2022 has been a remarkable year for the global gaming industry, bringing with it immense highs and lows.
As a major player in big tech, all eyes are currently on the gaming market as we move forward into a brand-new financial year.
Having been on the rise since 2019, the gaming industry will continue to build on the momentum that’s been generated to date. In this article, we’ll take a closer look at what lies in store for the gaming industry over the next twelve months, covering the major new releases and business developments lined up for 2023.
A New Direction for Video Gaming
One of the biggest developments that lie in wait for video gaming in 2023 is that it will move to the centre of the pop culture universe. Gaming is already the world’s most popular form of at-home entertainment, generating approximately $184 billion in revenues on an annual basis. Gaming is undoubtedly a lucrative IP resource, and it’s something that everything from streaming services to government bodies are keen to tap into.
Netflix has already outlined its plans to utilise gaming as a way to expand its reach, acquiring its fourth gaming studio – Spry Fox – at the tail end of 2022. Now, streaming platforms are lining up to broadcast TV adaptations of top gaming titles The Last Of Us (HBO), Fallout (Amazon), Assassin’s Creed (Netflix) and God of War (Amazon). There’s even a big-screen adaptation of The Super Mario Bros coming in 2023 that will surely be a major Hollywood hit.
We’re also likely to see an increased focus on the social element of gaming, in conjunction with eh expected rollout of metaverses and Web 3.0 technology, as the year progresses. A number of gaming genres are likely to go down the social route, following a path similar to the remote poker vertical. Currently, leading platforms like PokerStars allow gamers to set up and manage their very own home games via its Poker Club feature – itself a template that will likely be replicated across the industry.
A Political Impact
As with other leading big tech industries like social media, the gaming industry is no longer a stand-alone entertainment industry. In the digital age, technology is inherently socio-political, and it seems that 2023 will see gaming have its day as a viable way for governments to improve economic prospects.
The Savvy Gaming Group, which is founded by the Saudi Arabia government, is one such example. In total, $37.8 billion will be invested into gaming as the kingdom attempts to establish itself as a leading authority in the global gaming market.
According to the kingdom’s official press statement, $13 billion has been earmarked for the “acquisition and development of a leading game publisher”. In comparison, a further $18 billion will be invested into creating 250 local game companies, which in turn is expected to produce just shy of 40,000 new employment opportunities in the country.

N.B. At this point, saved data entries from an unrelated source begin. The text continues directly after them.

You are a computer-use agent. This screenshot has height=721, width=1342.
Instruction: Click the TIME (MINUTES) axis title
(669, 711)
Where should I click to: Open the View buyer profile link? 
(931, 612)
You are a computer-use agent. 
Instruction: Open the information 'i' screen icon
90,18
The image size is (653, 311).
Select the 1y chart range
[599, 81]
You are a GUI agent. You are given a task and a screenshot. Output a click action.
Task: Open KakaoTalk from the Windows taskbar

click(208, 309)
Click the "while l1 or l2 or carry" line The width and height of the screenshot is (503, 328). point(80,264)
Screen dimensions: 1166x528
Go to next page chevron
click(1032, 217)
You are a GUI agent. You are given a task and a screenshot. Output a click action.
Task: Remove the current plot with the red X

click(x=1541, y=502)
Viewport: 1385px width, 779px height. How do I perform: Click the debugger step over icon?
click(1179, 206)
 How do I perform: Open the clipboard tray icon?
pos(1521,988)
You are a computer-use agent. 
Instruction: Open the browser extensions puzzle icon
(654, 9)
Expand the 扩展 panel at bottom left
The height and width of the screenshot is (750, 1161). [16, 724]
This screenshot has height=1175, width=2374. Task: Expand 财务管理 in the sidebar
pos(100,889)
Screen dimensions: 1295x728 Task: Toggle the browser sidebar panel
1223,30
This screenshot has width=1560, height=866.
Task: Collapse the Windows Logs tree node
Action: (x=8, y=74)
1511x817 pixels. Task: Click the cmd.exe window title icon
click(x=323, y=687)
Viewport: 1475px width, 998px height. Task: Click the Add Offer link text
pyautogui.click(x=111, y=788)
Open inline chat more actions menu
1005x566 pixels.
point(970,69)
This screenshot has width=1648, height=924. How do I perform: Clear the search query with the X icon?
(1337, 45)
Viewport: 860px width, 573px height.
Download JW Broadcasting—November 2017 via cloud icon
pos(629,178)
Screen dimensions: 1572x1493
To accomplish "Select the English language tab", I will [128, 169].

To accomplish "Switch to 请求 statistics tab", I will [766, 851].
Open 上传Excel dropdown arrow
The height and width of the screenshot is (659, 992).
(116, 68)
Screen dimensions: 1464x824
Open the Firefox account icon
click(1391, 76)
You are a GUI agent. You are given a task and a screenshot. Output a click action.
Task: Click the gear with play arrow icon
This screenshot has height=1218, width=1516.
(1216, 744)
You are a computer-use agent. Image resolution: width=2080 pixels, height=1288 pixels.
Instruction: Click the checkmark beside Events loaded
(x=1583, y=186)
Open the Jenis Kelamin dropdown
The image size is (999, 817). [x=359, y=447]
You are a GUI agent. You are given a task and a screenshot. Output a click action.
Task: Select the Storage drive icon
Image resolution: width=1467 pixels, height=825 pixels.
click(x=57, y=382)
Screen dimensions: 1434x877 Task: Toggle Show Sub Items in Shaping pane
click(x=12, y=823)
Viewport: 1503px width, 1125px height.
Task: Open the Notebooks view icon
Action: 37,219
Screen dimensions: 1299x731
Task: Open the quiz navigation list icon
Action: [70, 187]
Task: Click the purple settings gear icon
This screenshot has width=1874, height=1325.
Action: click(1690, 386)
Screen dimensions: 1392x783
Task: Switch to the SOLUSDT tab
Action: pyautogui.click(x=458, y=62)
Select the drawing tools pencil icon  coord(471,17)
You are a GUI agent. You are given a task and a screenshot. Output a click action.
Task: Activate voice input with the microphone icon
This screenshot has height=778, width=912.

Games developers, too, are finally beginning to understand the importance of diversity and representation in video gaming characters. While the business end is finally beginning to catch up, with more women and BAME professionals taking key posts in leading gaming companies, diversity on-screen leaves a lot to be desired.
With 46% of gaming audiences consisting of female players, studios will be taking steps to authentically represent the diversity of gamers in 2023 and beyond. One of the most anticipated new games of the year, Forspoken, will see a black heroine at the helm. Meanwhile, Redfall continues a theme established by Horizon: Zero Dawn and Hellbade: Seuna’s Sacrifice in offering a fully diverse line-up of leading characters.
One of the biggest questions facing the gaming industry in 2023 is whether the US Federal Trade Commission will block Microsoft’s landmark acquisition of Activision Blizzard. Should the trade indeed go ahead, it would place Microsoft as the second-largest video game publisher in the world (behind Tencent) and knock the incumbent Sony off its throne.
Speaking of Sony, the company will be taking further steps into the sectors of eSports and Virtual Reality gaming. PlayStation Tournaments, its “eSports for everyone” offering, will hit the PS5 early in 2023, meaning that more players will be able to track down and compete in eSports events. Furthermore, its second attempt to create the VR market will launch in February in the form of the PSVR2, which may well have the impact its predecessor sadly failed to achieve.